Paul Day – You have advised some of the most profitable money managers in the market.  Are there any traits they share in common?  Any gems of advice for the smaller independent trader? 

Tom DeMark – I have been fortunate to have associated with the best traders and titans of the industry. I advised many of the largest companies and funds.  I advised George Soros, Larry Tisch, Goldman Sachs, Leon Cooperman and many others. 

I have worked as an Executive VP for Paul Tudor Jones and for the past fifteen years as special advisor to Steve Cohen from SAC Capital.  I also work closely with John Burbank from Passport Capital, who is making a big impact upon the investment world.

I worked with Larry Williams and Welles Wilder on the retail side of the business. The exposure I have received from having the indicators appear on Bloomberg has expanded the audience and users internationally.

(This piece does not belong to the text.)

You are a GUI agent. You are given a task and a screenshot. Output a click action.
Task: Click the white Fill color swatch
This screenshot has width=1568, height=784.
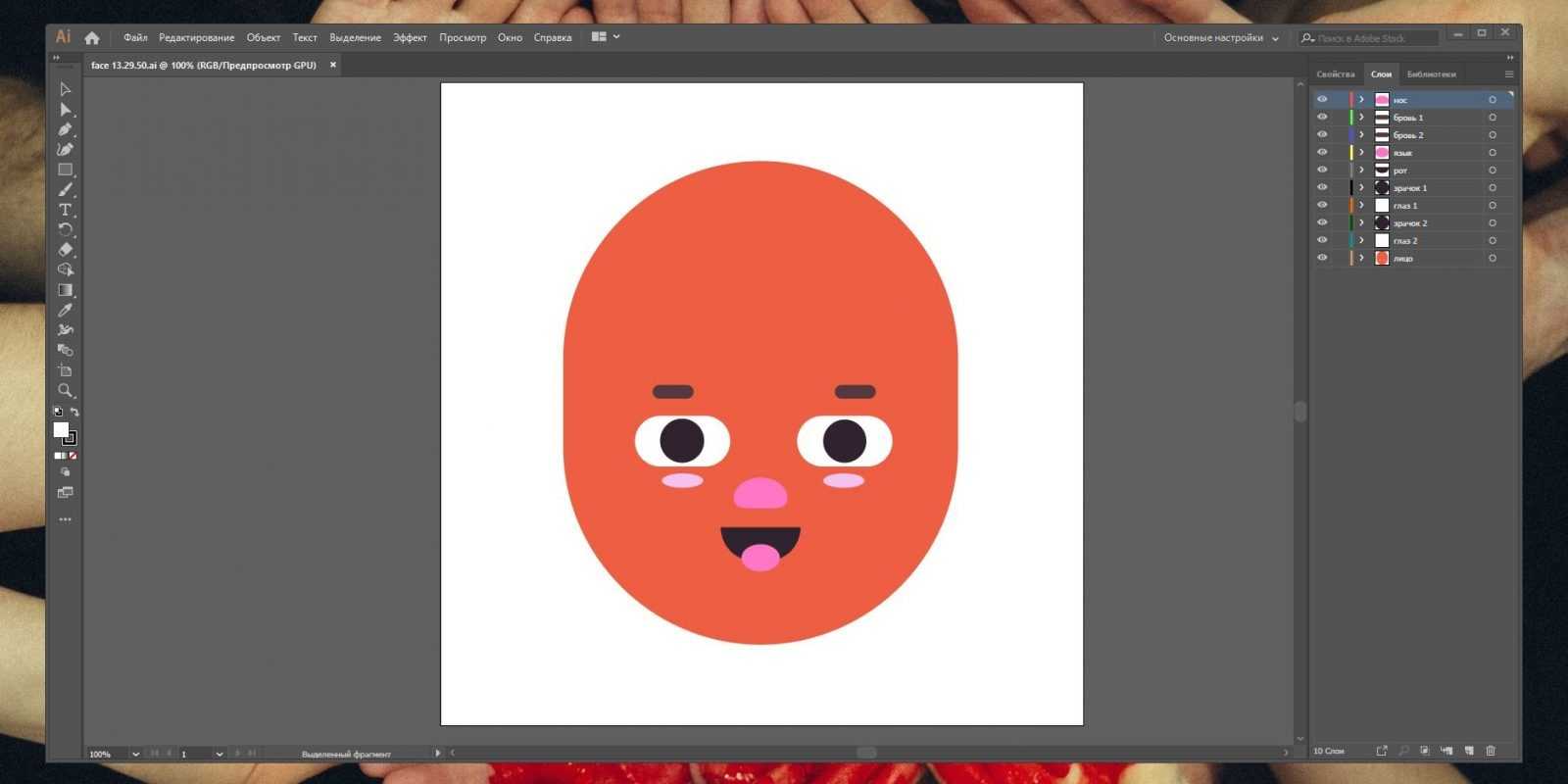point(61,430)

One thing that distinguishes the Steve Cohen’s, Paul Jones’ and George Soros' of the investment business from the average trader is their ability to control their emotions and also their ability to ‘manage’ money.  Having the right system or market approach is the least important of the three prerequisites for investment success – methodology, discipline and money management.

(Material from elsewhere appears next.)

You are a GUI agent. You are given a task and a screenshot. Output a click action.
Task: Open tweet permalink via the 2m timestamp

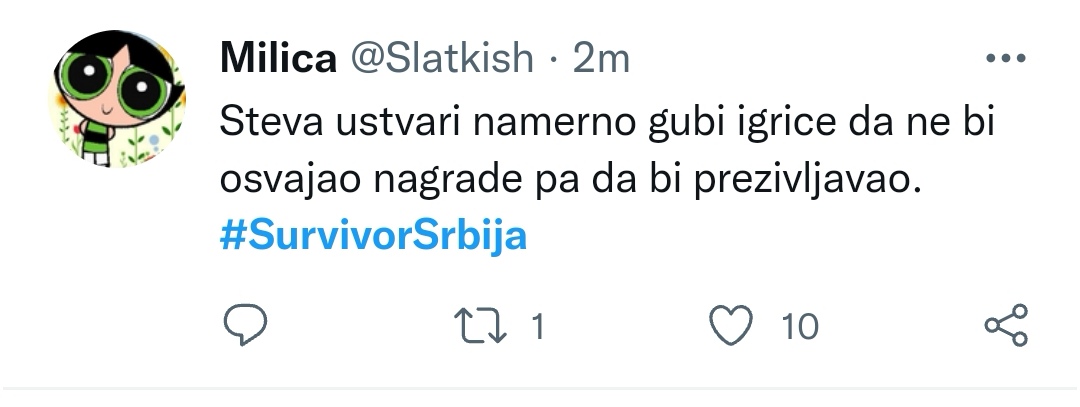point(601,59)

Paul Day – You probably have constant requests from people to assess their trading methodologies.  Are there any strategies that make you wince?

Tom DeMark – Yes! Many make me wince.  What I am always amazed at are those who are just beginning to explore mechanical trading techniques and choose to optimize moving average time periods to arrive at mechanical buy and sell signals.  Optimization is a ticket to disaster.  Markets either trend or are locked in trading ranges.  When they are in trends any time period will work and when in trading ranges none will as the time a moving average is exceeded when in a trading range is the best time to reverse one's position rather than hop aboard. 

Paul Day – I expect you often get asked why you aren't a billionaire sitting on a yacht somewhere in the Caribbean, but I sense your motivation has nothing to do with money.  Is getting it right more important to you than making a fortune?

(If so it is a very refreshing attitude and goes counter to the public's current perception of the financial community). 

Tom DeMark – I was queried once when giving a presentation in Washington D.C.  An individual in the audience asked ‘If you are so good why are you not rich?’  My impulsive response was ‘I am rich.’  It was greeted by laughter from the audience and in hindsight; I regretted blurting that out impulsively.  It was reflexive, but it did silence the person who was heckling me. To answer your question, yes we are comfortable but certainly not in the league of those to whom I have advised or worked with as an executive in the past. 

My role has been researcher and developer. Money has never been my motivation. I am a firm believer that once a person becomes an expert in his field it is obvious that money was not the motivator rather it was a passion and love for the subject.  I have never complained that I had to work and I do not really consider what I am doing is ‘work.’  I am fortunate that I consider it both my vocation and my avocation.  I have spent 7 days a week 24 hours a day doing what I love and I consider it a ‘gift from God.’  I am blessed and have wanted to share my research with others.  I have never been labeled as mercenary.  I donate all proceeds from books and from speaking to charities.  Unlike others, I derive no income from these sources. 

Paul Day – Lastly, rumor has it that you work around 20 hours a day.  How are you going to fill that time when you retire?  

Tom DeMark – I will never retire. I see my only option were I to retire is to carry on doing exactly what I am currently doing! Life is great and doing what one loves to do makes it even better.  Fortunately, my son TJ is well versed in the indicators and is the next best expert.  He also has business acumen and he runs the operation. Together with our new partners Steve Cohen and John Burbank, two of the all-time best traders, we have visions of much bigger and better things in the future. 

Paul Day – If you had have told me you were going to retire I wouldn’t have believed you. It has been a pleasure, Tom.  Thanks for your time.